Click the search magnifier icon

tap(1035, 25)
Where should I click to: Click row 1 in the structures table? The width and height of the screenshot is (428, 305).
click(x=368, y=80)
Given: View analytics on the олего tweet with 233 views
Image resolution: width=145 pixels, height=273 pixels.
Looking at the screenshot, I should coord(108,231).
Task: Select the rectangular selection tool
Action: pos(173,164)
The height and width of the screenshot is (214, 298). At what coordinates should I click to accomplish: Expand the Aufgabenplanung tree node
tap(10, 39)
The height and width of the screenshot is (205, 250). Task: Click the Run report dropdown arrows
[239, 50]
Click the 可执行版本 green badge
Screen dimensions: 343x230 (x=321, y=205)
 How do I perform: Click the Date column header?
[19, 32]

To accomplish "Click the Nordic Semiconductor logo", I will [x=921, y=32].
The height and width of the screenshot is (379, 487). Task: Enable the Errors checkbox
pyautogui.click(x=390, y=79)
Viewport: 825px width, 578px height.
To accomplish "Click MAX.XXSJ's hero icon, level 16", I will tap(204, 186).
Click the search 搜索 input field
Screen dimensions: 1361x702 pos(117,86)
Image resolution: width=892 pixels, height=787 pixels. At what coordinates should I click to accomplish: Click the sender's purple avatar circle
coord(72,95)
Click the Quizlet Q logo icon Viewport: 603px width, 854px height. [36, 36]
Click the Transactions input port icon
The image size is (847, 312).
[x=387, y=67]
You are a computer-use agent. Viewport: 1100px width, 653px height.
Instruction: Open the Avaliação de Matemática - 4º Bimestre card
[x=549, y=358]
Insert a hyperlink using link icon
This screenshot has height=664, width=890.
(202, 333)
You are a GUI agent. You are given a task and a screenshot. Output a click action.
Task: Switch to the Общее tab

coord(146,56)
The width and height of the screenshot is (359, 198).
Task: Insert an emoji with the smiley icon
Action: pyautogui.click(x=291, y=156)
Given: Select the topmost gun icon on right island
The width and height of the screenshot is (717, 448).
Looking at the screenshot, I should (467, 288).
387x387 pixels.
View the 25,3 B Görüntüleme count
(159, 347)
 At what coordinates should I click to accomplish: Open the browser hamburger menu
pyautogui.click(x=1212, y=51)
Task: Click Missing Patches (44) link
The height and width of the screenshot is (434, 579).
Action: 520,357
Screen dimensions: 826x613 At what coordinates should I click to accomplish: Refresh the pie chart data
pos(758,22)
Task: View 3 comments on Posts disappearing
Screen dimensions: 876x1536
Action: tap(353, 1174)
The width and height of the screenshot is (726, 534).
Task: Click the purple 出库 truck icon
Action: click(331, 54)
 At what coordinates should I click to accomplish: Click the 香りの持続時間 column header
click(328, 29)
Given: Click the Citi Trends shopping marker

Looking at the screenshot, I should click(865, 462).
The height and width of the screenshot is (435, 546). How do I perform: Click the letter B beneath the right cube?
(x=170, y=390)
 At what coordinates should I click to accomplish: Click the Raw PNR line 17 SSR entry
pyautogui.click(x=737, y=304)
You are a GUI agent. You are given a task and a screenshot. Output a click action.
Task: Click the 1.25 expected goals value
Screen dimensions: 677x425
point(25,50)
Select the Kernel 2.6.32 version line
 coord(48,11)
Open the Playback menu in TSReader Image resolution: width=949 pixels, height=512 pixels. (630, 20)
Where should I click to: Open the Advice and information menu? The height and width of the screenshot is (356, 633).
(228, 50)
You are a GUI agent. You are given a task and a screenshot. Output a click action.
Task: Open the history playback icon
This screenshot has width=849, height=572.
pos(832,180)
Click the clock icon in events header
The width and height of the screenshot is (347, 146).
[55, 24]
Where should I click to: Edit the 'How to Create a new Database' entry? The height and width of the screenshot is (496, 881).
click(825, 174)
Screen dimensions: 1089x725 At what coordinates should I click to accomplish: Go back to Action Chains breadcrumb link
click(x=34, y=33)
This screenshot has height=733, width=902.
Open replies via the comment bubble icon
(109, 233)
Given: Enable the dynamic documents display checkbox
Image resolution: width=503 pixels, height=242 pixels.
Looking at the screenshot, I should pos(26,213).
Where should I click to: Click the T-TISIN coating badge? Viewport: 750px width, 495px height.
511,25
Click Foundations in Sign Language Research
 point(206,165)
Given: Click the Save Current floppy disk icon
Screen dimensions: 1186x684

TASK ITEM:
Give back the material above exactly as it was given.

REPLY:
Click the search magnifier icon

tap(1035, 25)
Where should I click to: Click row 1 in the structures table? The width and height of the screenshot is (428, 305).
click(x=368, y=80)
Given: View analytics on the олего tweet with 233 views
Image resolution: width=145 pixels, height=273 pixels.
Looking at the screenshot, I should coord(108,231).
Task: Select the rectangular selection tool
Action: pos(173,164)
The height and width of the screenshot is (214, 298). At what coordinates should I click to accomplish: Expand the Aufgabenplanung tree node
tap(10, 39)
The height and width of the screenshot is (205, 250). Task: Click the Run report dropdown arrows
[239, 50]
Click the 可执行版本 green badge
Screen dimensions: 343x230 (x=321, y=205)
 How do I perform: Click the Date column header?
[19, 32]

To accomplish "Click the Nordic Semiconductor logo", I will [x=921, y=32].
The height and width of the screenshot is (379, 487). Task: Enable the Errors checkbox
pyautogui.click(x=390, y=79)
Viewport: 825px width, 578px height.
To accomplish "Click MAX.XXSJ's hero icon, level 16", I will tap(204, 186).
Click the search 搜索 input field
Screen dimensions: 1361x702 pos(117,86)
Image resolution: width=892 pixels, height=787 pixels. At what coordinates should I click to accomplish: Click the sender's purple avatar circle
coord(72,95)
Click the Quizlet Q logo icon Viewport: 603px width, 854px height. [36, 36]
Click the Transactions input port icon
The image size is (847, 312).
[x=387, y=67]
You are a computer-use agent. Viewport: 1100px width, 653px height.
Instruction: Open the Avaliação de Matemática - 4º Bimestre card
[x=549, y=358]
Insert a hyperlink using link icon
This screenshot has height=664, width=890.
(202, 333)
You are a GUI agent. You are given a task and a screenshot. Output a click action.
Task: Switch to the Общее tab

coord(146,56)
The width and height of the screenshot is (359, 198).
Task: Insert an emoji with the smiley icon
Action: pyautogui.click(x=291, y=156)
Given: Select the topmost gun icon on right island
The width and height of the screenshot is (717, 448).
Looking at the screenshot, I should (467, 288).
387x387 pixels.
View the 25,3 B Görüntüleme count
(159, 347)
 At what coordinates should I click to accomplish: Open the browser hamburger menu
pyautogui.click(x=1212, y=51)
Task: Click Missing Patches (44) link
The height and width of the screenshot is (434, 579).
Action: 520,357
Screen dimensions: 826x613 At what coordinates should I click to accomplish: Refresh the pie chart data
pos(758,22)
Task: View 3 comments on Posts disappearing
Screen dimensions: 876x1536
Action: tap(353, 1174)
The width and height of the screenshot is (726, 534).
Task: Click the purple 出库 truck icon
Action: click(331, 54)
 At what coordinates should I click to accomplish: Click the 香りの持続時間 column header
click(328, 29)
Given: Click the Citi Trends shopping marker

Looking at the screenshot, I should click(865, 462).
The height and width of the screenshot is (435, 546). How do I perform: Click the letter B beneath the right cube?
(x=170, y=390)
 At what coordinates should I click to accomplish: Click the Raw PNR line 17 SSR entry
pyautogui.click(x=737, y=304)
You are a GUI agent. You are given a task and a screenshot. Output a click action.
Task: Click the 1.25 expected goals value
Screen dimensions: 677x425
point(25,50)
Select the Kernel 2.6.32 version line
 coord(48,11)
Open the Playback menu in TSReader Image resolution: width=949 pixels, height=512 pixels. (630, 20)
Where should I click to: Open the Advice and information menu? The height and width of the screenshot is (356, 633).
(228, 50)
You are a GUI agent. You are given a task and a screenshot. Output a click action.
Task: Open the history playback icon
This screenshot has width=849, height=572.
pos(832,180)
Click the clock icon in events header
The width and height of the screenshot is (347, 146).
[55, 24]
Where should I click to: Edit the 'How to Create a new Database' entry? The height and width of the screenshot is (496, 881).
click(825, 174)
Screen dimensions: 1089x725 At what coordinates should I click to accomplish: Go back to Action Chains breadcrumb link
click(x=34, y=33)
This screenshot has height=733, width=902.
Open replies via the comment bubble icon
(109, 233)
Given: Enable the dynamic documents display checkbox
Image resolution: width=503 pixels, height=242 pixels.
Looking at the screenshot, I should pos(26,213).
Where should I click to: Click the T-TISIN coating badge? Viewport: 750px width, 495px height.
511,25
Click Foundations in Sign Language Research
 point(206,165)
Given: Click the Save Current floppy disk icon
Screen dimensions: 1186x684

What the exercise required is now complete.